Tais situações fazem com que ela se isole. Sem um constante laço com sua família, ela nunca pensou em formar a sua própria
?. "As pessoas podem se perguntar se eu não quero parar tudo e ter uma família, então
digo que se for pra acontecer, acontecerá. Não há motivo para deixar com que alguém me faça sentir na obrigação quanto a isso. O importante é você estar de acordo com você mesmo".

Enya confia imensamente em Nicky e Roma, que são sua família, que não mais possuem um estúdio precário, mas encontram Enya em um ponto equidistante de seus dois castelos. Eles trabalham todo dia, com exceção da sexta e se recusam a deixar a gravadora para saber quando um album estará pronto. "No estúdio não entra a opinião de ninguém, de mais ninguém".
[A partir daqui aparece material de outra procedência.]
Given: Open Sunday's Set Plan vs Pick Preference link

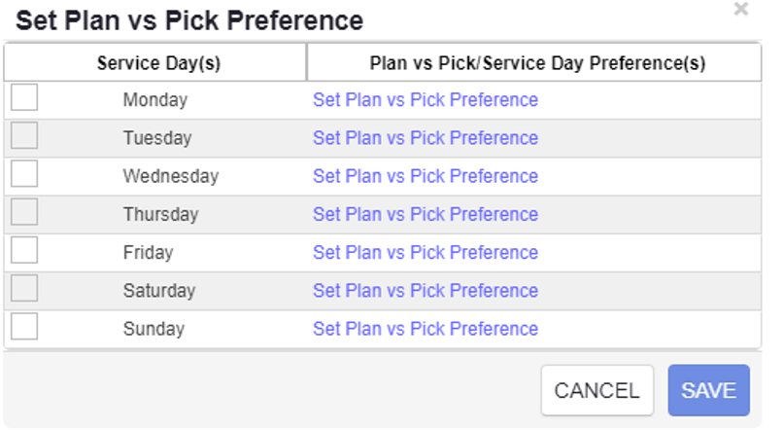Looking at the screenshot, I should coord(425,329).
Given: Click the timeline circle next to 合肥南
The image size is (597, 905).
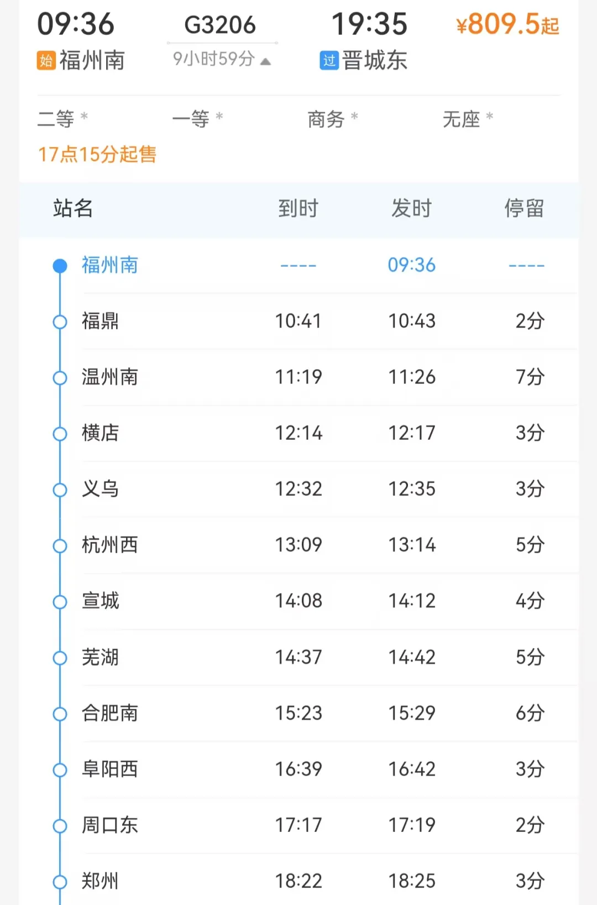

Apesar disso, tive a chance de escutar o novo album com antecedência ao lado de 50 ou mais executivos da Warner. Todos nós asseguramos nossos telefones, no caso de secretamente gravarmos. É um album natalino, com os tradicionais sinos.

Um novo album da Enya representa ótimas notícias dentre uma indústria de artistas como Radiohead e Paul McCartney. Mas ela não pretende setornar uma rede de vendas.

Eles são uma ótima e surpreendente companhia, essas três pessoas que provavelmente poderiam comprar alguns estados africanos e a Dinamarca,mas ao invés disso, ficam em seus lugares. Boa sorte com o album,
Enya. Não que você precise.

4 comentários:

Citaram muito ABBA aí, quase morri do coração lendo! Entrevista mais que perfeita! *-*

Amei a entrevista com a Enya *_*

Muito boa a entrevista. Tenho um pouco mais de 50 anos e sou um fã incondicional da Enya. Ouço músicas dela quase todos os dias, é ótimo para relaxar. Eu gostaria muito de saber se tem como fazer chegar até ela uma mensagem aqui do Brasil. Um abraço.

Enya é uma pessoa única neste mundo... sua música é única, seu trabalho, sua inspiração, ela é todo um estilo musical, completa e auto-suficiente.